Матвей Костиевич и Валько слышали эту приближающуюся к ним возню в камерах и плач ребенка. Иногда им казалось, что они слышат голос женщины, которая что-то горячо говорила, кричала и умоляла и тоже, кажется, заплакала. Потом щелкнул ключ в замке, жандармы вышли из камеры, где сидела женщина с ребенком, и зашли в соседнюю, где сразу поднялась возня. Но и тогда сквозь эту возню, казалось, доносился необыкновенно печальный и нежный голос женщины, уговаривавшей ребенка, и затихающий, словно убаюкивающий самого себя голос ребенка:
— А… а… а… А… а… а…
Жандармы вошли в камеру, соседнюю с той, где сидели Валько и Матвей Костиевич, отделенную тонкой дощатой перегородкой, и оба они поняли смысл той возни, что возникала в камерах с приходом жандармов: жандармы связывали заключенным руки.
Их последний час наступил.
В соседней камере было много народу, и жандармы пробыли там довольно долго. Наконец они вышли, замкнули камеру, но не сразу вошли к Валько и Костиевичу Они стояли в коридоре, обмениваясь торопливыми замечаниями, потом по коридору кто-то побежал к выходу. Некоторое время постояла тишина, в которой слышны были только бубнящие голоса жандармов. Потом по коридору зазвучали шаги нескольких человек, приближавшихся к камере, раздался удовлетворенный возглас по немецки, и в камеру, осветив ее электрическими фонариками, вошло несколько жандармов во главе с унтером Фенбонгом; они держали револьверы на изготовку в дверях виднелось еще человек пять солдат. Видно, жандармы боялись, что эти двое, как всегда, окажут им физическое сопротивление. Но Матвеи Костиевич и Валько уже не посмеялись над этим: их души были уже далеко от этой. суеты сует. Они спокойно дали связать им руки за спиной, а когда Фенбонг знаками показал, что они должны сесть и им свяжут ноги, они дали связать им ноги, и им наложили на ноги путы, чтобы можно было только ступать мелким шагом и нельзя было убежать.

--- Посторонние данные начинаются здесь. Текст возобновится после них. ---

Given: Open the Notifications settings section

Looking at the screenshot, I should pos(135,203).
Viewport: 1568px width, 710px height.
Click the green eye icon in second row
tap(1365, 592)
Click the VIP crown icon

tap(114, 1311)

После того их снова оставили одних, и они молча просидели в камере еще некоторое время, пока немцы не перевязали всех заключенных.
И вот зазвучал в коридоре мерный и быстрый топот шагов: он все нарастал, пока не заполнил всего коридора, солдаты отбивали шаг на месте и по команде стали и повернулись, грохнув ботинками и взяв ружья к ноге. Загрохотали двери камер, и заключенных начали выводить в коридор.
Как ни тускло светили в коридоре лампочки под потолком, Матвей Костиевич и Валько невольно зажмурились, так долго они пробыли в темноте. Потом они стали оглядывать своих соседей и тех, кто стоял дальше в шеренге — в том и в другом конце коридора.
Через одного человека от них стоял, также со спутанными ногами, как и они, рослый пожилой босой мужчина в окровавленном нижнем белье. И Валько и Матвей Костиевич невольно отшатнулись, признав в этом человеке Петрова. Все тело его было так истерзано что белье влипло в него, как в сплошную рану, и присохло, — должно быть, каждое движение доставляло этому сильному человеку невыносимые мучения. Одна щека его была развалена до кости ударом ножа или штыка и гноилась. Петров узнал их и склонил перед ними голову.